Hi,
I don’t know why but I keep getting this error in the music_inference_model, and it doesn’t go away even after restarting the kernels
AttributeError Traceback (most recent call last)
<ipython-input-32-c395f100af16> in <module>
1 # UNIT TEST
----> 2 inference_summary = summary(inference_model)
3 comparator(inference_summary, music_inference_model_out)
~/work/W1A3/test_utils.py in summary(model)
36 result = []
37 for layer in model.layers:
---> 38 descriptors = [layer.__class__.__name__, layer.output_shape, layer.count_params()]
39 if (type(layer) == Conv2D):
40 descriptors.append(layer.padding)
/opt/conda/lib/python3.7/site-packages/tensorflow/python/keras/engine/base_layer.py in output_shape(self)
2190 'ill-defined for the layer. '
2191 'Use `get_output_shape_at(node_index)` '
-> 2192 'instead.' % self.name)
2193
2194 @property
AttributeError: The layer "lstm_1" has multiple inbound nodes, with different output shapes. Hence the notion of "output shape" is ill-defined for the layer. Use `get_output_shape_at(node_index)` instead.

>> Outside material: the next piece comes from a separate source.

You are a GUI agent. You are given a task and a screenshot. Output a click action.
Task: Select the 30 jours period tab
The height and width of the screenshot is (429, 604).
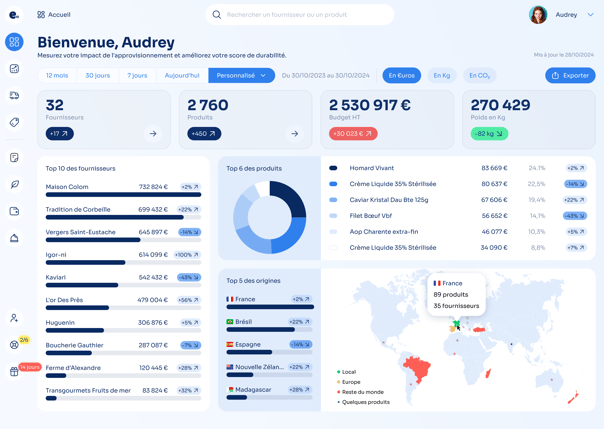point(98,75)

I rechecked all the instructions and went through the forums, but none of them seemed to fix the issue. However the inference_model.summary seems to give the correct output even though the unit test is failing. I think I have followed the instructions correctly but the problem still persists. Any more hints?
I was receiving the same error despite my confidence in implementing the correct code. I didn’t consider restarting the kernel could work until I read you tried that. Thankfully, restarting worked for me (this time). Those “errors” that aren’t really errors (sigh) really test my patience (lol). I just don’t understand what’s going on behind scenes as to when/why restarting works, and how I might know when I need to without just trying it.
@NeptuneAnime,
One issue with the exercises is that they use a lot of global variables, so the sequence in which you run the cells is critical. Also, modifying a cell does not automatically re-compile it.
So if you’re jumping around inside the notebook, making a lot of changes to try to fix an error, it is very easy for the notebook to get its global variables into an unexpected state.
Restarting the kernel and re-running all of the cells is the simplest way to explain to students how to fix this.